I could just imagine old-lawyer-Long, with his half-specs sliding down his nose, flipping through the papers on his desk, probably doing at least two things at once as I knew he usually did, instead of concentrating on my problem, which was now a major problem.

“I mean, he’s a doctor, a surgeon, he has documents,” I said, sounding feeble and feminine and a bit lost. Actually, a lot lost. I was in love with a villa. It was mine.

“Did he give the documents to you, or at least copies?”

“Well, no.… But he seemed very sure of himself and his position as owner.”

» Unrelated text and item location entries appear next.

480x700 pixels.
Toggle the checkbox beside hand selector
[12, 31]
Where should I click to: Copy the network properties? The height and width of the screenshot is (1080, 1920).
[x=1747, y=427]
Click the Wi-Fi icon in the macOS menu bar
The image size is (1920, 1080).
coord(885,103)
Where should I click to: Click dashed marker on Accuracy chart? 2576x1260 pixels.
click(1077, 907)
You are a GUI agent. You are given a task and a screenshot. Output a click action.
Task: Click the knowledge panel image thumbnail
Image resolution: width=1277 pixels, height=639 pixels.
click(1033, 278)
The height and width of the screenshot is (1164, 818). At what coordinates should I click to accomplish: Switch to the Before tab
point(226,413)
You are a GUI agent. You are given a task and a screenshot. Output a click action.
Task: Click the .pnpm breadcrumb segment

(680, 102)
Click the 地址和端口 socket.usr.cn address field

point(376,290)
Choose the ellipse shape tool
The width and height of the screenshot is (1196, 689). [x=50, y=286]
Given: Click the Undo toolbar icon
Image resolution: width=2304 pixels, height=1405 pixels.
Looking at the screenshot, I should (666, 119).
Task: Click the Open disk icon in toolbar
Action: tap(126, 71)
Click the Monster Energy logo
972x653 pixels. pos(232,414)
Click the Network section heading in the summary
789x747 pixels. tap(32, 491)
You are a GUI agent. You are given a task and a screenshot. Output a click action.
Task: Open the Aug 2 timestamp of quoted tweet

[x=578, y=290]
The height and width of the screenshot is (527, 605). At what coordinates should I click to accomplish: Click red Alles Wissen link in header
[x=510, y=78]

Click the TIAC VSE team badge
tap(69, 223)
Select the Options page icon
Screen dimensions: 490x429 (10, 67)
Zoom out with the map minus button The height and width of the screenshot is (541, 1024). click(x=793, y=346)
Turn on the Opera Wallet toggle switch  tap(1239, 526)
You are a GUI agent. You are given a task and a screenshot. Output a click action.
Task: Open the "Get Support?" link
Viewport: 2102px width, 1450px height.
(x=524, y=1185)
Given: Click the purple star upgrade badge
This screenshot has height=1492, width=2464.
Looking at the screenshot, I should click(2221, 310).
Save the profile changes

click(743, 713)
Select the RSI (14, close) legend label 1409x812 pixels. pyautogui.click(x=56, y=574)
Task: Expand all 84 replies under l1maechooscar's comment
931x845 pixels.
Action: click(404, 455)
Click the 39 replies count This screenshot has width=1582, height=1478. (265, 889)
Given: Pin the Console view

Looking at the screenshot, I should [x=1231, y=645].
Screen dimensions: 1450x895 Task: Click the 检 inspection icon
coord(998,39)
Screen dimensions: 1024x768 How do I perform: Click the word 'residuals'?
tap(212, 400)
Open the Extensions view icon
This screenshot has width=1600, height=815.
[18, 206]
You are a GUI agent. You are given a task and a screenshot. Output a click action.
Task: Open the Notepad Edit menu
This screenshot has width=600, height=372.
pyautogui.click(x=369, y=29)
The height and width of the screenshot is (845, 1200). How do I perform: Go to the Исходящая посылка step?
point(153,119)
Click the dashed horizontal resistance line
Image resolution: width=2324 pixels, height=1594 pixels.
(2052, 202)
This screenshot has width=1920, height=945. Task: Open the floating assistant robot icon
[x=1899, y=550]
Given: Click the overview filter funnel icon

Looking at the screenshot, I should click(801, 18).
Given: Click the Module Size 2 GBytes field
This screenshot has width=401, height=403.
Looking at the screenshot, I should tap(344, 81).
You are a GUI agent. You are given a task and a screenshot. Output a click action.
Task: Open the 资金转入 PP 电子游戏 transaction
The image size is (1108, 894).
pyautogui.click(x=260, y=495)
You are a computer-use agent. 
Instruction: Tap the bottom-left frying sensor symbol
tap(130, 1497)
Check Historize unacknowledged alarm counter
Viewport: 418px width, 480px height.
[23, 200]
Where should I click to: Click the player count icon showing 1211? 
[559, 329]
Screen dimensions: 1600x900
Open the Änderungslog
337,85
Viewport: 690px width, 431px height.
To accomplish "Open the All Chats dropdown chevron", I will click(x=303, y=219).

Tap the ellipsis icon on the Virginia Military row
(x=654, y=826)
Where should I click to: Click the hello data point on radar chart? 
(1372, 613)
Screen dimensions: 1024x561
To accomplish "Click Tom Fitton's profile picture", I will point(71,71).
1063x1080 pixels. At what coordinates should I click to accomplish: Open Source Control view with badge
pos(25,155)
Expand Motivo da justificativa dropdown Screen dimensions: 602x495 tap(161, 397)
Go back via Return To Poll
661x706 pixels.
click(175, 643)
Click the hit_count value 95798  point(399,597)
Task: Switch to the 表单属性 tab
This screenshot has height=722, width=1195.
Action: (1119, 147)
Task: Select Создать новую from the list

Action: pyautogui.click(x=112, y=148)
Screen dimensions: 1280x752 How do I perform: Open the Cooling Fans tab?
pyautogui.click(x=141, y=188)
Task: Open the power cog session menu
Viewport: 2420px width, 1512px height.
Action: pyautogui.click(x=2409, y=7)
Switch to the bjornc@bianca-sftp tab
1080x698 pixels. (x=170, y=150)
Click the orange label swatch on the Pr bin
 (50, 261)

“Give me his phone number and his e-mail address,” Long said. “I’ll take care of him.” The lawyer’s voice was firm, determined; he knew his rights, that was his job, after all. “Now you just go about your business, your life, as normal, let us take care of Dr. Prescott.”

I clicked off the phone and went and sat on the terrace, for once not seeing the beautiful view in front of me. I was too in my own head, even when the Siamese jumped onto my lap and settled down as though she now owned me. The dog sat panting at my feet, big brown eyes fixed anxiously on my face, no doubt taking in my worried expression.

Verity was staring at me too, all indignant. “What was that about? What does he mean, it’s his villa?”

She looked so skinny and bedraggled, ready to stamp her foot in the good old-fashioned classic manner of outrage. I shrugged, assuming a nonchalance I did not feel.

“The lawyer tells me it’s all nonsense. Of course the villa is mine. He’ll sort out this Dr. Chad Prescott.” I grinned at her. “What d’ya think, in his pink shorts?”

Verity sighed. “Cute,” she said. “Like all the bad boys.”

I had to admit she was right.





9

The Colonel

Rufus Barrada, or the Colonel, as he was always referred to because of his ten years of service in the French army prior to joining the gendarmes, had seen too many road accidents to be sympathetic. He’d been a happily married man for seven years when his wife was killed. She was walking from their home, an old farmhouse that had been in his family for two centuries, to the Saturday village market, striding along the side of the road when she was struck by a tourist RV and knocked into a rocky ditch.